In the records below, find the line holding "Go to the previous report page" and the line holding "You are a computer-use agent.". Set down both, with every line between them, exactly.

* * * *

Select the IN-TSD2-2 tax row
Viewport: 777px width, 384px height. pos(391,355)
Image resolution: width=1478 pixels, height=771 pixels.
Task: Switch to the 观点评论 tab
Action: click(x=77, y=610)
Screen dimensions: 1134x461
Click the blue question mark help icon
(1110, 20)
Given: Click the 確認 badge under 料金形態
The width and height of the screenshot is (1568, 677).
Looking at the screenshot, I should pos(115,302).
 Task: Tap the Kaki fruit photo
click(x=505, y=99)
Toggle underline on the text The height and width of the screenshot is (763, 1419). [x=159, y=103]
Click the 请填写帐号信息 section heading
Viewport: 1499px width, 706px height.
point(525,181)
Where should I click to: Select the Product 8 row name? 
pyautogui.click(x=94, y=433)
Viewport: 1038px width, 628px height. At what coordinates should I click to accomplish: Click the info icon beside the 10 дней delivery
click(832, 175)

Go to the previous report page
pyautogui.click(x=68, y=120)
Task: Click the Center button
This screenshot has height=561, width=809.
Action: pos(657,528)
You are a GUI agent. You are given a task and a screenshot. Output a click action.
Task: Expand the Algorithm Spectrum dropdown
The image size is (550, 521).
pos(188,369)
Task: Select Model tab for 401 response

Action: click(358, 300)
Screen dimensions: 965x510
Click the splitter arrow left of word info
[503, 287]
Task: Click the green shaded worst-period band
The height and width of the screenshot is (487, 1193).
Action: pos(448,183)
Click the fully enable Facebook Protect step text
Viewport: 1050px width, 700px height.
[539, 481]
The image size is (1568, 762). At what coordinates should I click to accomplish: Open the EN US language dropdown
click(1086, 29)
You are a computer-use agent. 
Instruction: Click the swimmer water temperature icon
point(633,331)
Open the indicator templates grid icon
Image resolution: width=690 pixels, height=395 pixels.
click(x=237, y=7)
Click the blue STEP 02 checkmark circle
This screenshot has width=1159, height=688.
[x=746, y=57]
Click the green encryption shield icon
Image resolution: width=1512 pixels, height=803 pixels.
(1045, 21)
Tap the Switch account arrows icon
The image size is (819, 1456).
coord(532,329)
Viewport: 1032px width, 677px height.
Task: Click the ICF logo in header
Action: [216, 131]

* * * *

RESULT FOR THIS EXERCISE.
Go to the previous report page
pyautogui.click(x=68, y=120)
Task: Click the Center button
This screenshot has height=561, width=809.
Action: pos(657,528)
You are a GUI agent. You are given a task and a screenshot. Output a click action.
Task: Expand the Algorithm Spectrum dropdown
The image size is (550, 521).
pos(188,369)
Task: Select Model tab for 401 response

Action: click(358, 300)
Screen dimensions: 965x510
Click the splitter arrow left of word info
[503, 287]
Task: Click the green shaded worst-period band
The height and width of the screenshot is (487, 1193).
Action: pos(448,183)
Click the fully enable Facebook Protect step text
Viewport: 1050px width, 700px height.
[539, 481]
The image size is (1568, 762). At what coordinates should I click to accomplish: Open the EN US language dropdown
click(1086, 29)
You are a computer-use agent. 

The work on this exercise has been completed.